Chapter 13: Rock Hero
Two weeks later, I was back to splitting my time between the office and the field.
The ranger station was quiet when I arrived, early light stretching across the map-covered tables and the orderly rows of filing cabinets. I set my bag down beside my desk and went straight to the patrol logs, scanning the previous day's wildlife reports. Several bird nests had been disturbed by wind, and a section of Ridge Trail was flagged for mud after overnight rain. I marked inspection points, updated the fire risk layer on the map, and noted which paths would need hazard checks before the weekend hikers arrived.
The routine steadied me. Maps made sense. Terrain made sense.

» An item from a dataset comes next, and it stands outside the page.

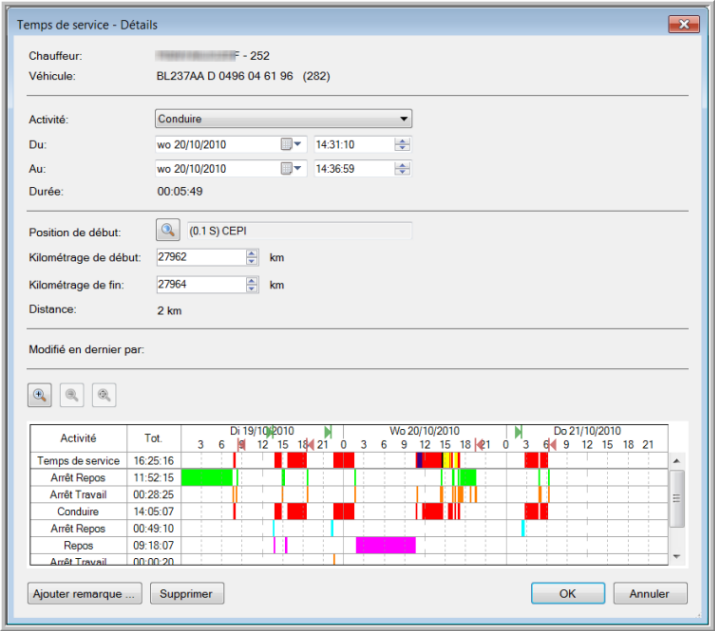Click the Kilométrage de début spinner arrows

I coordinated volunteer assignments next, confirmed two trail maintenance permits, and began outlining my late-morning patrol route. My finger traced contour lines on the map, following elevation shifts and water runoff areas where footing might be unstable.
A shadow fell across the desk.
"Morning, April," the chief said gently. "Ellis called in before sunrise. He flagged the northern trail as slippery after last night's rain and already posted caution signs along the steep bends and the wooden footbridge. He also cleared a fallen branch near marker twelve so no one trips on it."
I paused, pen hovering over the map.